**AIM OF THE EXERCISE**
When you reach the line that contains "This screenshot has width=1456, height=814." in the data below, start reproducing lines exactly, and stop after the line that contains "Given: Switch to tablet preview icon".

Extracted records:
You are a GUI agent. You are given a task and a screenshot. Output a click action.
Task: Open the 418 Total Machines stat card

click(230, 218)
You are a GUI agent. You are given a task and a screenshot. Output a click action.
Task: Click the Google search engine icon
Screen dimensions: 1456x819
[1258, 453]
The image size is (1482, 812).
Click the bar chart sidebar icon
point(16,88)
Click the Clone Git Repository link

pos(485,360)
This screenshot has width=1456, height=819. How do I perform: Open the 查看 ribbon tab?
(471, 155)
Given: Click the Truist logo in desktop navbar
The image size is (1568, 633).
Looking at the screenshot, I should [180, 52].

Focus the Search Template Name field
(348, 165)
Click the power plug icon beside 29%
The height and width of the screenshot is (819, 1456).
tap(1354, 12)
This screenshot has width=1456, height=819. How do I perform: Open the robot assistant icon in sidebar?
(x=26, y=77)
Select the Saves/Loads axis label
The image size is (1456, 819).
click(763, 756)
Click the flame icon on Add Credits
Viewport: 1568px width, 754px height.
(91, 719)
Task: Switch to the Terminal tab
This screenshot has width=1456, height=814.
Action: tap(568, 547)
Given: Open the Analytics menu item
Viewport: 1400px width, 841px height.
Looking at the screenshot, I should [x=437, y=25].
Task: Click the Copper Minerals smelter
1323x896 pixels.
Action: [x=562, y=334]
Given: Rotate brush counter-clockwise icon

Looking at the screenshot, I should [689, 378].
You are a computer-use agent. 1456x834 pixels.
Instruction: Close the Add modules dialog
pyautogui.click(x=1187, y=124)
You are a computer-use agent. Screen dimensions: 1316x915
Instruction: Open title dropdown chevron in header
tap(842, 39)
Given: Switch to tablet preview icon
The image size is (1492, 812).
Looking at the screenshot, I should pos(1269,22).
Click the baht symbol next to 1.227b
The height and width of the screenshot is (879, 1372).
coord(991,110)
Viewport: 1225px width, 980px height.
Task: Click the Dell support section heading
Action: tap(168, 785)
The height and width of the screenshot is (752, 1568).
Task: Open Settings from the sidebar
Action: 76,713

**SOLUTION TO THIS PROBLEM**
This screenshot has width=1456, height=814.
Action: tap(568, 547)
Given: Open the Analytics menu item
Viewport: 1400px width, 841px height.
Looking at the screenshot, I should [x=437, y=25].
Task: Click the Copper Minerals smelter
1323x896 pixels.
Action: [x=562, y=334]
Given: Rotate brush counter-clockwise icon

Looking at the screenshot, I should [689, 378].
You are a computer-use agent. 1456x834 pixels.
Instruction: Close the Add modules dialog
pyautogui.click(x=1187, y=124)
You are a computer-use agent. Screen dimensions: 1316x915
Instruction: Open title dropdown chevron in header
tap(842, 39)
Given: Switch to tablet preview icon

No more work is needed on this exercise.